The song is from a time that people under 60 cannot know, although it has not yet been completely forgotten (probably because Brigitte Bardot sang it with the Frères Jacques). It is its title that comes to mind when one confronts the assessment of what has become of intellectual property with the vision that Stanislas Jean de Boufflers, known as “the knight of Boufflers”, proposed more than two centuries ago in his famous report “on the property of the authors of new discoveries and inventions in all kinds of industry”. The title: Do not insist, Stanislas. On this one, indeed, Stanislas, you have not been a visionary. You even got it (almost) all wrong.
Your enthusiasm was sympathetic. But frankly, basing the patent on natural law (a tree born in a field does not belong so unquestionably to the master of that field…) could not stand up to scrutiny, and the great law of 1844 rectified the position by opting radically for a utilitarian approach which has not been denied.
Perhaps your merit was to show the way for what was not yet called literary and artistic property. Perhaps you inspired your colleague Le Chapelier when, 15 days later (January 13, 1791), he, without fearing hyperbole, declared that “the most sacred, the most legitimate, the most unassailable, and, if I may say so, the most personal of properties, is the work that is the fruit of a writer’s thought. Disavowed on the ground of the patent, you could then claim a right of paternity on the copyright “à la française”.

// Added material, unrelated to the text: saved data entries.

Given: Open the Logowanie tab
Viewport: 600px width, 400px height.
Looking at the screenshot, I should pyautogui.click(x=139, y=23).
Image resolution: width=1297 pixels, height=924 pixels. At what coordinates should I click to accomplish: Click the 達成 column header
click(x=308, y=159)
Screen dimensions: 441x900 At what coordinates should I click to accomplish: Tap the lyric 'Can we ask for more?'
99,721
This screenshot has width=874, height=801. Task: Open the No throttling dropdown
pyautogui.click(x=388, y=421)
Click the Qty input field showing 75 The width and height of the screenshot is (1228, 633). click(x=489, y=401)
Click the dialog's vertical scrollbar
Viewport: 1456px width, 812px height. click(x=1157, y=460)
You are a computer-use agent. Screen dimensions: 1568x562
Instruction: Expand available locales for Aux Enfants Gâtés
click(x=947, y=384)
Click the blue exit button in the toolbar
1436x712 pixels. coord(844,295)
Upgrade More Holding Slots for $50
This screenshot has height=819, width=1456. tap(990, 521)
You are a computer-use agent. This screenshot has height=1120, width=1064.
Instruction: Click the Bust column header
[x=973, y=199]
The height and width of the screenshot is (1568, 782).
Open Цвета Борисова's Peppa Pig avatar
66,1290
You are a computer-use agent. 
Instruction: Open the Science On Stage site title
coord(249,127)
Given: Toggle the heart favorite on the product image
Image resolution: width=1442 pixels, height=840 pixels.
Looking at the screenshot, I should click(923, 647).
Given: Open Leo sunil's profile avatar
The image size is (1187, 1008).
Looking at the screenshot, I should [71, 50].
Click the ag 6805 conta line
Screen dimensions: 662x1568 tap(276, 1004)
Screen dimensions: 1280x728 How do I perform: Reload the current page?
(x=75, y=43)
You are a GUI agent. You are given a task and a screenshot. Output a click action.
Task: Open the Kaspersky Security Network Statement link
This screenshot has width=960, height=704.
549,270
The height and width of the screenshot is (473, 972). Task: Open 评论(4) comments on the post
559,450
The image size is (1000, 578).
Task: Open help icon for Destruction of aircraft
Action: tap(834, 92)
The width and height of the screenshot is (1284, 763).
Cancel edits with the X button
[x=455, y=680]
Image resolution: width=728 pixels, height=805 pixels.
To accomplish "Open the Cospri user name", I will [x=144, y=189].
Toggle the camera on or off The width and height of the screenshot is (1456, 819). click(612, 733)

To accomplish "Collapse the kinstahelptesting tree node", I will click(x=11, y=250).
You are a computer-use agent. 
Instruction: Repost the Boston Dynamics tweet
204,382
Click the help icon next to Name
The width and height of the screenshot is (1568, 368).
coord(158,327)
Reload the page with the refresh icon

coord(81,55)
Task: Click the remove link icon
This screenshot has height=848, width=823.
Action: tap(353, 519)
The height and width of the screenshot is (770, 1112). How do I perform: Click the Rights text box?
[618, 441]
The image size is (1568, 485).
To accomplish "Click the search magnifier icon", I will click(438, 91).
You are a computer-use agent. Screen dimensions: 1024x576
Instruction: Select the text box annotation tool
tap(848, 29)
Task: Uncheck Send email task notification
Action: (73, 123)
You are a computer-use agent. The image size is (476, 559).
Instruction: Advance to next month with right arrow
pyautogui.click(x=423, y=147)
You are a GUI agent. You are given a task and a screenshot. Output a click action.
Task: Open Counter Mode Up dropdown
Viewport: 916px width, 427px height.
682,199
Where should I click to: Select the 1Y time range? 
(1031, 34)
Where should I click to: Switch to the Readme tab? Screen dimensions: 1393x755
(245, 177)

But first of all, the filiation is doubtful. You certainly evoke invention as “the source of the arts” but it is naturally the “useful arts” that you have in mind. For his part, Le Chapelier thinks only of comedians and playwrights. Have you even crossed your views? Nothing is less sure. In any case, the time had not come for a global reflection on intellectual property. It was not until fifty years later that Lamartine demanded justice, in the name of the “ineffaceable code of equity” written by God, for those who enriched humanity with “a masterpiece of the human mind” as well as with “one of those ideas that transform the world”, and whose productions were then exploited by “industry and commerce”. But Lamartine, who militated for the perpetuity of the literary property (the legislator “will only have to say always where our law said fifty years and the intelligence will be emancipated”), was not either prophet.
Secondly, copyright “à la française” is, in any case, in the process of extinction. The “personal” property praised by Le Chapelier (you yourself used the adjective for the patent) is giving way to a purely “economic” property, at the price of an erasure of moral rights, of which there is no longer any trace in the texts of European Union law or in recent national instruments. The very idea of property (or even that of exclusivity) is no longer unanimously accepted, the author being confined by a certain doctrine to a simple right to remuneration, which is basically worse treated than the inventor, which is paradoxical.
More radically, the legitimacy of copyright is more and more often questioned: slyly, by using, for example, the lever of a systematic competition with fundamental rights (freedom of expression and its corollary, freedom of creation) or by decreeing that the public domain is the rule and the exclusive right the exception, to be strictly delimited; openly, by presenting it as a monopoly that could have had its raison d’être in the economic and social context of the two previous centuries but that would have become villainous in the digital environment. At the very least, it is fashionable to denounce the excess of copyright, predicting that it will kill it. The merchants, who have never liked it, are not disarmed and are reinforced by Internet users who are led to believe that it threatens their individual freedom. As there are many Internet users, the legislator has become circumspect.
We will undoubtedly seek some comfort in noting that the March 17, 2019 directive on the digital single market has declined on several registers (the responsibility of platforms, the neighboring right of the press publisher, the exploitation contracts) the theme of a better sharing of value, which should turn to the advantage of authors. Let’s wait to know the details of the transposition and to taste the fruits that it will produce.
Moreover, even if, as we must hope, the law proves to be fruitful from this point of view, we will remain far from your metaphor of the “master of the field”. The truth is that intellectual property is not, or at least is no longer, that “primitive property”, a simple “concession of nature” that you described in your famous report. Le Chapelier and Lakanal, following in your footsteps, had dreamed of an author delivering the “productions (of his) genius” (Lakanal said) to the public and benefiting, in return, from the prerogatives of a super-owner. You would be, all three of you, very sad to discover that he is now only a creditor among others, obliged to fight hard to get a few crumbs from the gigantic cake that is being fought over by operators and intermediaries of all kinds.
From Breslau, where you had prudently taken a field trip, you shuddered when you were told that in the middle of the Terror, the president of the Revolutionary Court had refused to stay the execution of Antoine de Lavoisier on the grounds that “the Republic has no need of scientists or chemists”. Today, one would think that the consumer society does not need authors, as “content providers” are good enough.
You have to make yourself a reason, Stanislas, your beautiful words will not slow down the march of Progress.